Intranets are for communication within an organisation – but each employee is both ‘internal’ to their own area of the organisation – and ‘external’ to the other areas of the organisation.

This means, for example, that for a Payroll section of the intranet, there will be information that 'faces out' to the rest of the company, such as "How to enquire about your pay" and information that ‘faces in’, and supports the work done within the department, eg "Running the payroll".

Navigation should be clear so that users know which type of information they are accessing.

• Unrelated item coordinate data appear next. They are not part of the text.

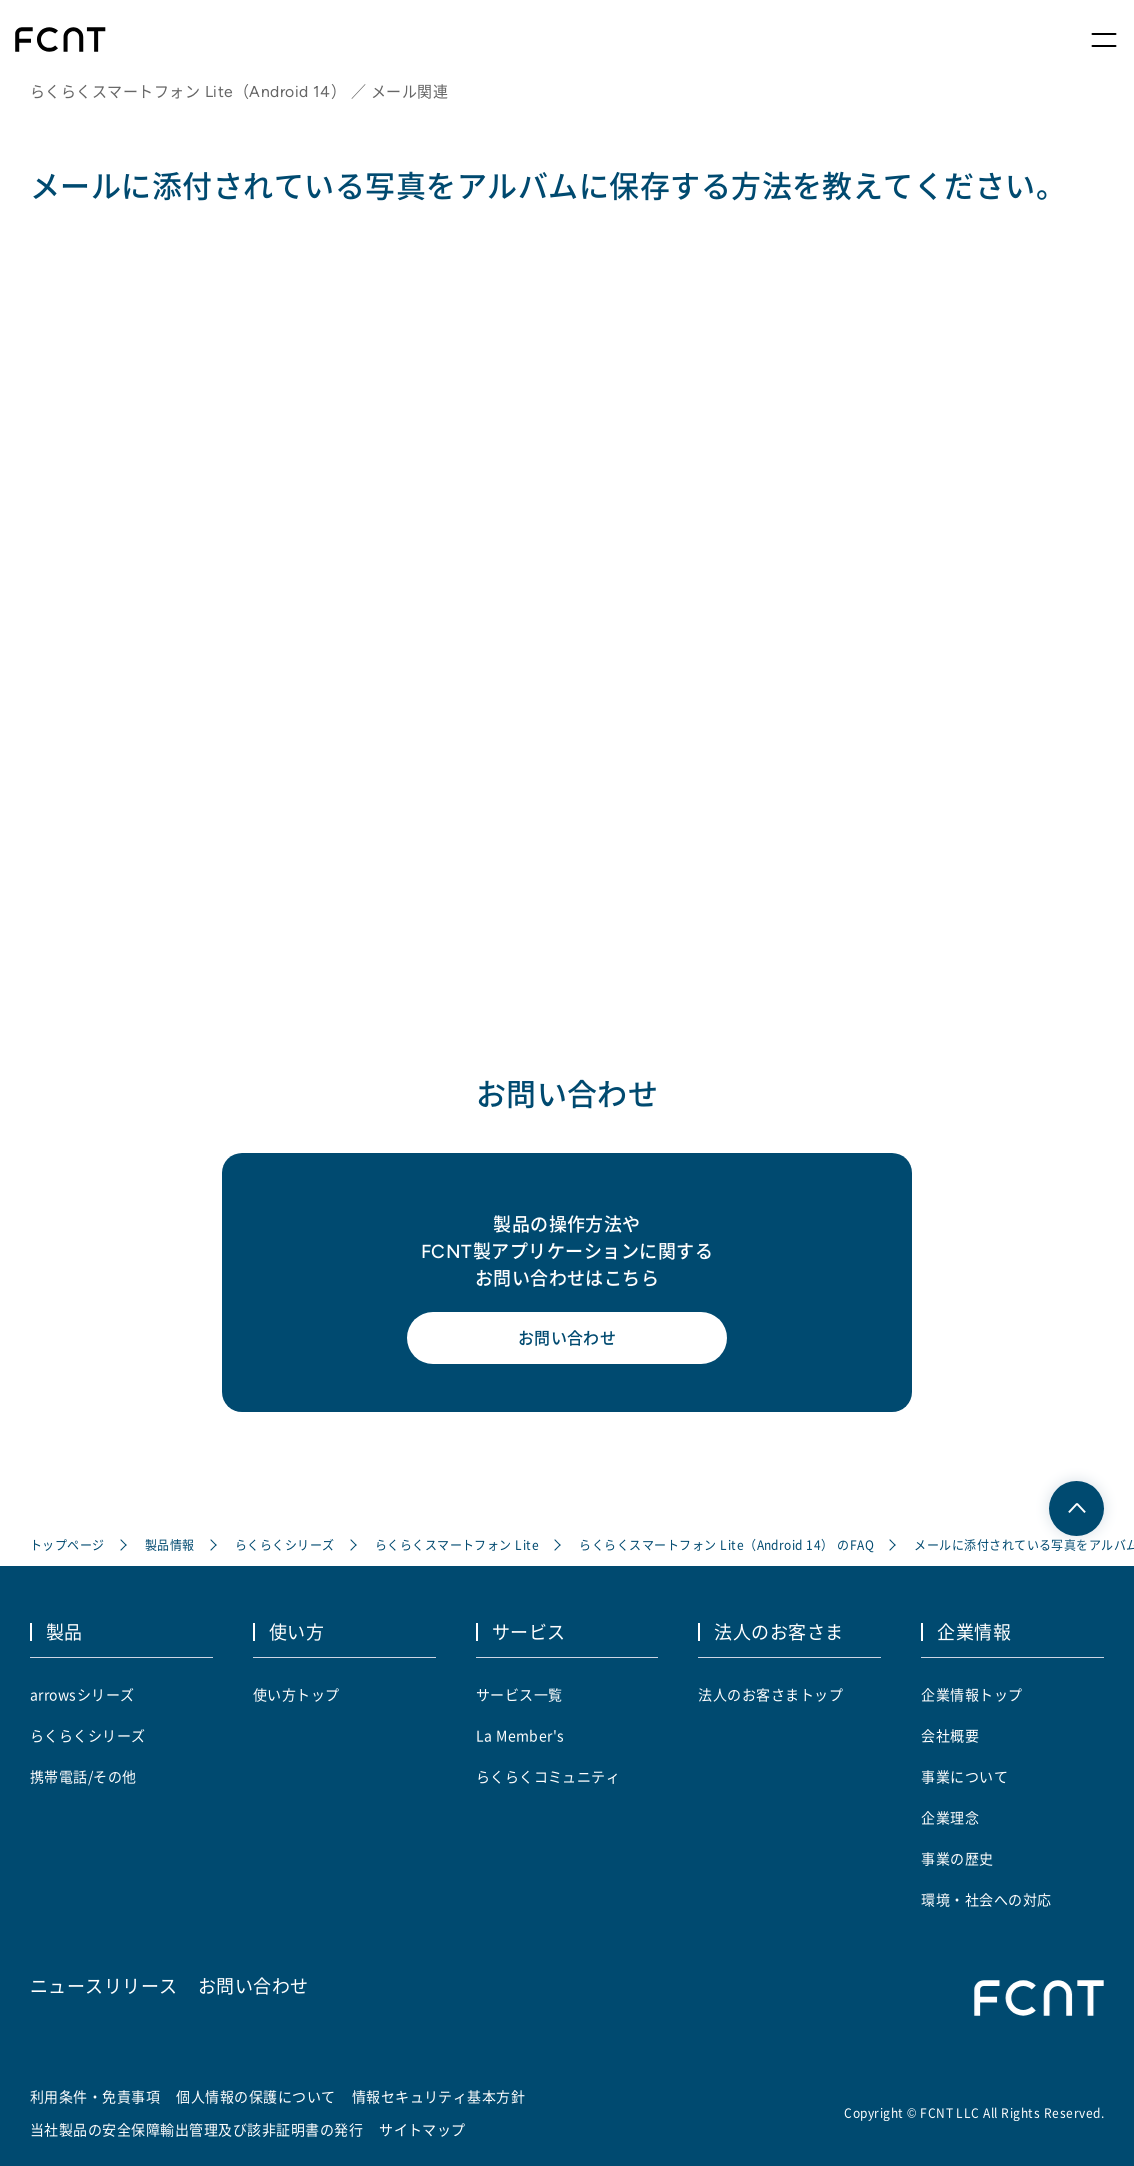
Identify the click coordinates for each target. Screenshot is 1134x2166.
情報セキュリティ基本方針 (439, 2096)
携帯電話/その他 (83, 1776)
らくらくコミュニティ (548, 1776)
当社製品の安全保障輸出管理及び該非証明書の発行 (196, 2129)
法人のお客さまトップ (770, 1694)
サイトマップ (422, 2129)
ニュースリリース (104, 1985)
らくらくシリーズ (285, 1544)
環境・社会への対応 (986, 1899)
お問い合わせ (567, 1338)
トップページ (67, 1544)
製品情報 (170, 1544)
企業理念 (950, 1817)
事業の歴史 (957, 1858)
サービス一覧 (519, 1694)
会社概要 (950, 1735)
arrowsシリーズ (82, 1694)
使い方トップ (296, 1694)
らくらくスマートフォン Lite (457, 1544)
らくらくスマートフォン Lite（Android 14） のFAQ (726, 1544)
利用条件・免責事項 (95, 2096)
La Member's (520, 1735)
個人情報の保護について (255, 2096)
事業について (964, 1776)
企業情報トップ (971, 1694)
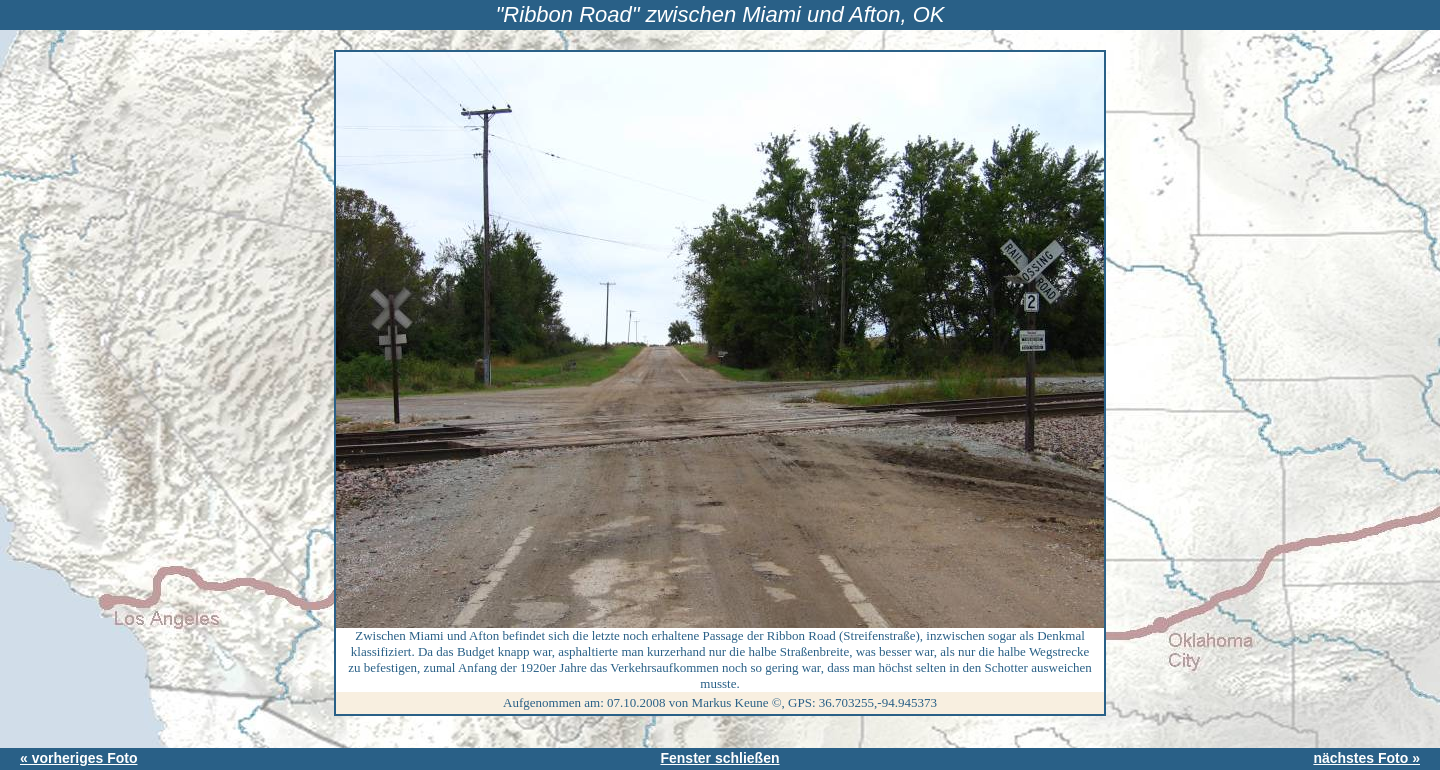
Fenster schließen (719, 758)
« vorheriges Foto (78, 758)
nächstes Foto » (1366, 758)
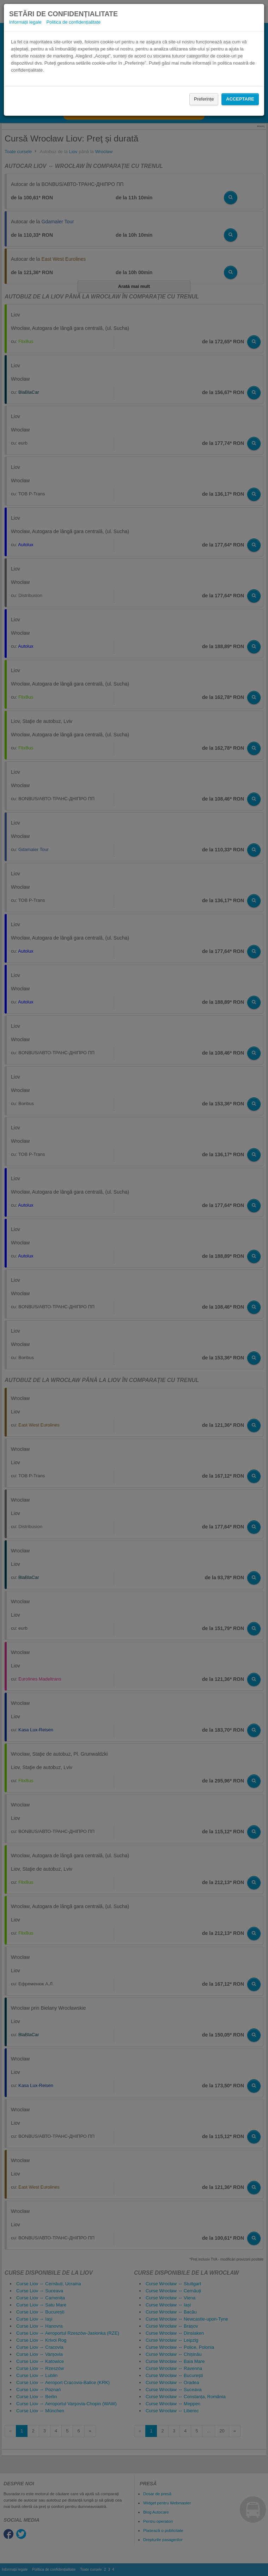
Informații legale (25, 22)
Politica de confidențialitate (73, 22)
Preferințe (204, 99)
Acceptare (240, 99)
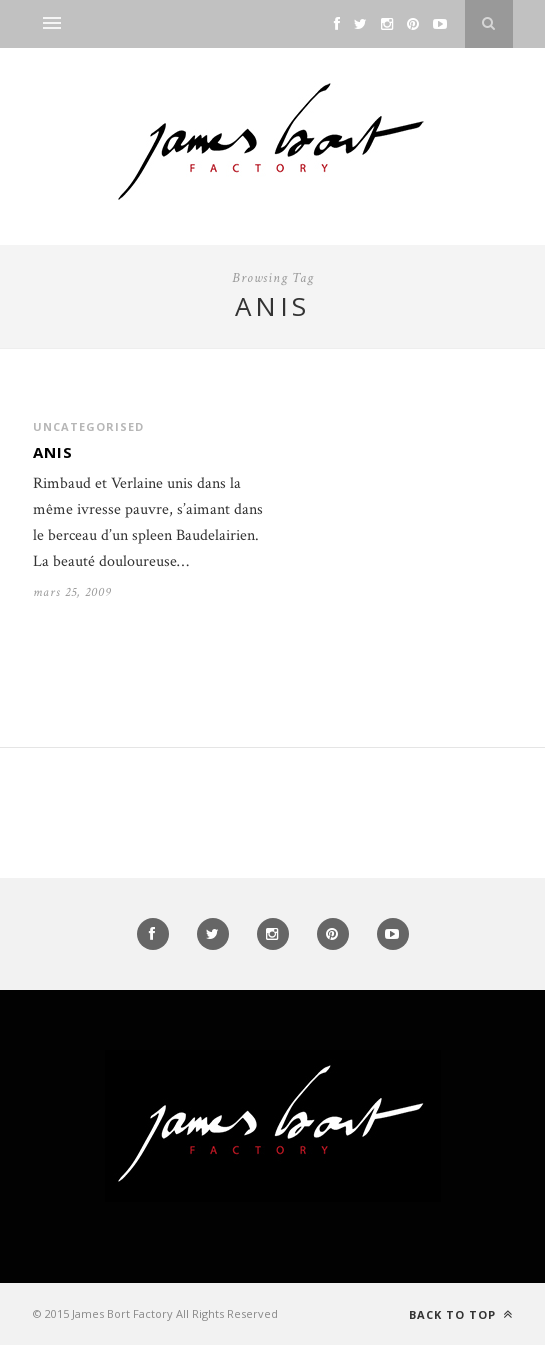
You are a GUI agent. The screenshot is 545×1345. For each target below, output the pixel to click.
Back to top (461, 1314)
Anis (53, 452)
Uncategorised (88, 426)
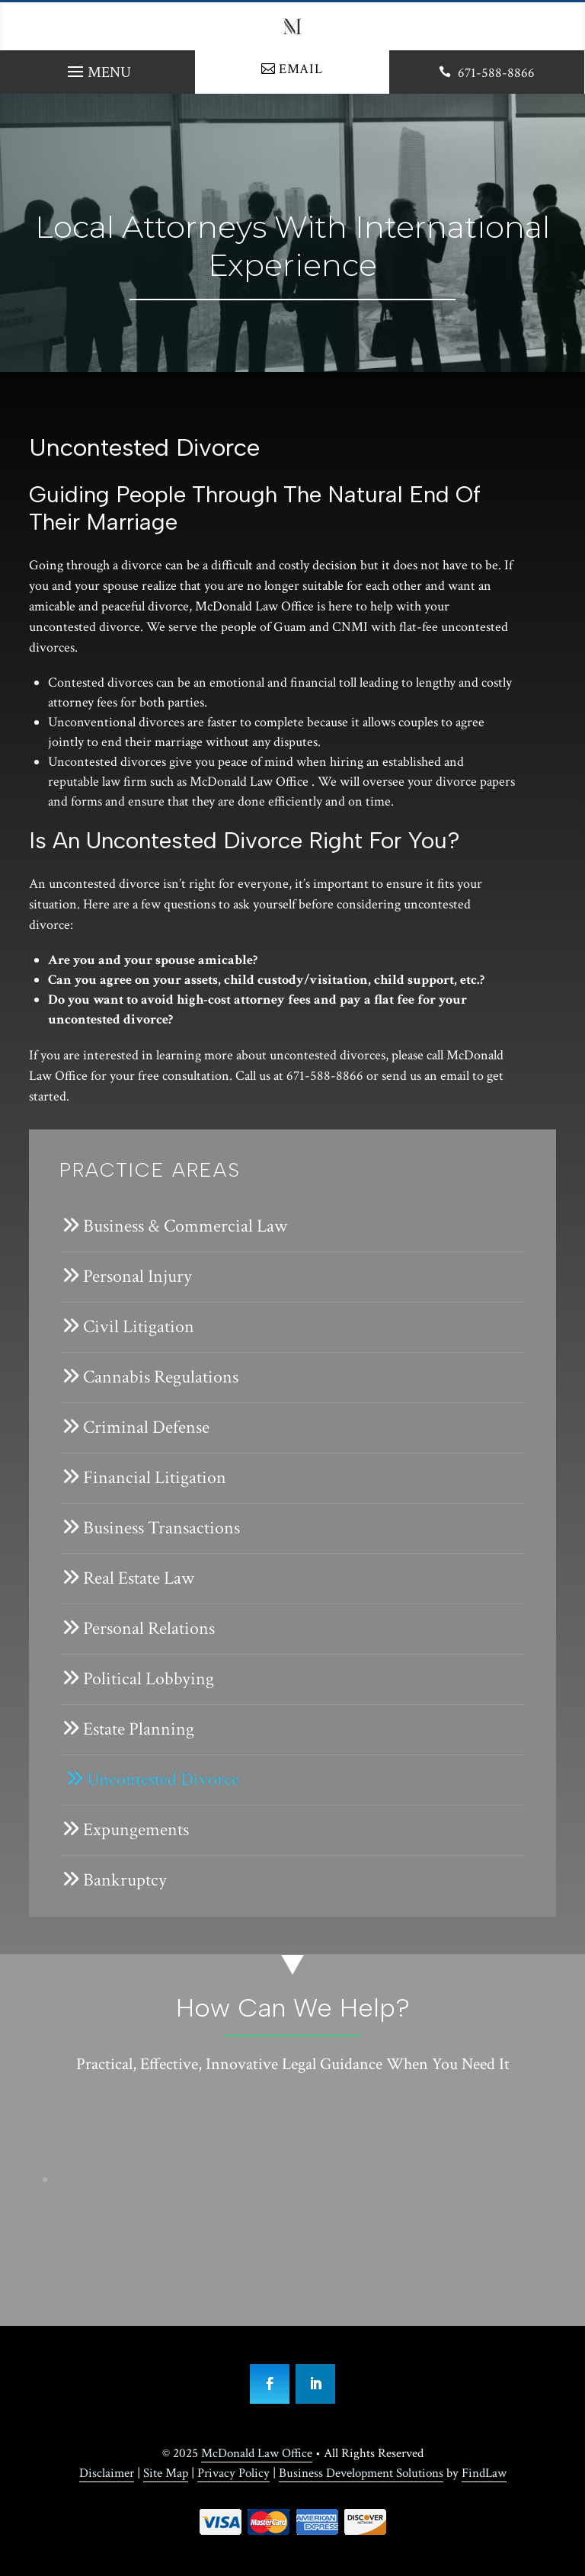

Quick access to key information

All information about a company is owned somewhere within the various functional areas of the company – and as such, will belong in the section of the intranet belonging to that area. Some information, however, is key and frequently called on, eg the company phone list – additional, direct access needs to be provided to this information in the form of a ‘hot’ or quick link on the main page.

Currency

Information on the intranet – all of it – needs to be kept current. Regular, fresh information will provoke ongoing interest and recourse to the intranet. Currency is part of managing the intranet, and needs to be formally considered with appropriate processes being set out. Fresh information should be published to ensure a continuing connection to the user audience – company news and company staff and social information are key types of information that can be regularly updated.

Ownership and controls

All information worth publishing needs to be ‘controlled’ to some degree. Where compliance, regulatory and safety issues are at stake, the controls need to be more formal and rigid – but even low risk information needs to be managed so that it doesn’t proliferate or lie around, out of date, cluttering things up. Ownership – whereby a nominated person is responsible for an element or category of information – is the key to effectively managing information, and keeping it current and relevant.

What might it look like?

Below is an example that illustrates the home page for the ‘model’ proposed for fictitious company "Frobisher Foods". The design is illustrative only. Frobisher has a number of sectors of operation that they term Stores, Buying, Factory, Admin, Transport and R&D – these are Frobisher’s organisational divisions.

Frobisher’s ‘quicklinks’ break out the following information items and areas: News, Phonelist, Leave, IT Support, Social Club, Noticeboard and Staff Specials. A link to collect feedback is also located under this head.





Click on the above image to see a full-size readable version

The ‘corporate’ element

The ‘corporate’ presence within the intranet site may be overt – and a separate division button be added to take users to a formal sub-area of the site. Or it may simply consist of the ‘home’ page text with links, as in the example above, where Quicklinks point to items like News, Noticeboard, Social Club etc, that have a corporate wide audience and function.

Division pages

Within each division page, a menu should offer clearly distinct access to each of the ‘internal’ and ‘external’ information areas.

Each division page may in fact lead to a ‘sub-site’ that replicates the model for the whole intranet – with a unifying element covering all audiences for division-related information, division quicklinks and a button set for component elements of internal and external information. The model is scalable in this way – and the depth to which it is deployed is dependent on the size and complexity of an organisation and the volume and variety of information appropriate for the intranet.

Extending beyond the baseline

Applying the baseline intranet model to a living example of an organisation will almost certainly result in the discovery of good reasons to vary it – for example, some divisions of an organisation may simply not have a need for either an internal or external type of information – for a variety or reasons. Subjecting each element of information to the model as a ‘test’ however is a useful exercise, as it draws out a conscious awareness within the organisation about how it chooses to communicate internally and how it supports its personnel.

What a simple, practical model offers in evaluating the information needs that are in view when an intranet is being considered is a structure to permit effective planning, evaluation and ongoing development.